Hillel Diese Interpretation wird durch eine Geschichte von dem talmudischen Gelehrten Hillel unterstützt. Es wird berichtet, dass er aus dem Lehrhaus hinausging und seinen Schülern verkündete, er würde nun zur Erfüllung eines Gebotes eilen. Als seine Schüler ihn fragten, welches Gebot er verrichten möchte, sagte Hillel, er gehe ins Badehaus, um seinen Körper zu waschen. Er fügte hinzu: »Wenn die Statuen des Kaisers im Theater ständig gereinigt werden, dann muss der Mensch, der im Ebenbild G’ttes erschaffen wurde, umso mehr seinen Körper reinigen!«
Das Volk Israel gleicht einem Boot: Wenn in einer Kabine ein Loch ist, sinkt das gesamte Schiff.

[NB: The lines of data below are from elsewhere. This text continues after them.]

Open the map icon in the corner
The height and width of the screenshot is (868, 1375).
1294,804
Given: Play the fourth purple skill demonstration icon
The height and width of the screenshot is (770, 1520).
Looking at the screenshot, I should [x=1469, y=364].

Des Weiteren verpflichtet uns die Halacha, die Verantwortung für unsere jüdischen Glaubensgeschwister zu übernehmen. Im Talmud (Schewuot 39a) heißt es: »Alle Israeliten sind füreinander verantwortlich.«
Die Weisen veranschaulichen dies an einer anderen Stelle mit einer Metapher: »Das Volk Israel gleicht einem Boot. Wenn in den unteren Kabinen ein Loch ist, kann niemand sagen: ›In meiner Kabine ist kein Loch!‹ Denn wenn ein Teil des Schiffes beschädigt ist, kann das gesamte Schiff sinken.«
BUND Wir sehen also, dass die talmudischen Weisen das jüdische Volk als eine Einheit gesehen haben – und nicht nur als die Gesamtheit aller Juden. Jeder ist verpflichtet, den anderen zu schützen. Jeder ist verpflichtet, für den anderen da zu sein. Das jüdische Volk wird aufgefordert, sich wie eine Familie zu sehen, in dem jedes Individuum durch einen Bund der Liebe mit dem anderen verbunden ist.
An dieser Stelle ist eine weitere interessante Regel aus dem jüdischen Gesetz, der Halacha, zu bemerken. In der Tora heißt es: »Wenn einer deiner Brüder arm ist in einer Stadt in deinem Land, das dein G’tt, dir geben wird, so sollst du dein Herz nicht verhärten und deine Hand nicht zuhalten« (5. Buch Mose 15,7). Da der Vers zunächst den Bruder, dann die Stadt und dann das Land erwähnt, wird dieser Vers nicht nur als Aufforderung zur Hilfe, sondern auch als Hierarchie verstanden. Wenn man Bedürftigen hilft, so soll man zunächst den Bedürftigen der eigenen Familie, dann den Bedürftigen der eigenen Stadt, dann den Bedürftigen anderer Städte helfen. Jeder ist aufgefordert, von innen nach außen zu helfen.
Die jüdische Tradition sieht es als falsch an, die eigene Familie hungern zu lassen, während man fremde Familien mit Hilfe versorgt. Auch wenn das gesamte jüdische Volk eine Einheit ist, geht die engere Verwandtschaft so lange vor, bis man über die Ressourcen verfügt, um auch andere zu versorgen.
priester Das jüdische Volk in seiner Gesamtheit trägt laut der Schrift die Verantwortung, ein »Reich der Priester (Kohanim) und Könige« (2. Buch Mose 19,6) zu werden. So wie die Kohanim die Rolle der treibenden moralischen Instanz im jüdischen Volk ausüben sollen, so soll das gesamte Volk zu den Kohanim der Menschheit werden. Und das nicht, weil das jüdische Volk in irgendeiner Art und Weise überlegen ist, sondern weil es einer Aufgabe geweiht wurde.
Laut dem Propheten Jeschajahu wird der Tag kommen, an dem Israel in dieser Rolle von der gesamten Welt anerkannt wird: »Denn von Zion wird die Tora ausgehen und das Wort G’ttes von Jerusalem« (Jeschajahu 2,3).
Der Autor studiert Sozialarbeit in Berlin.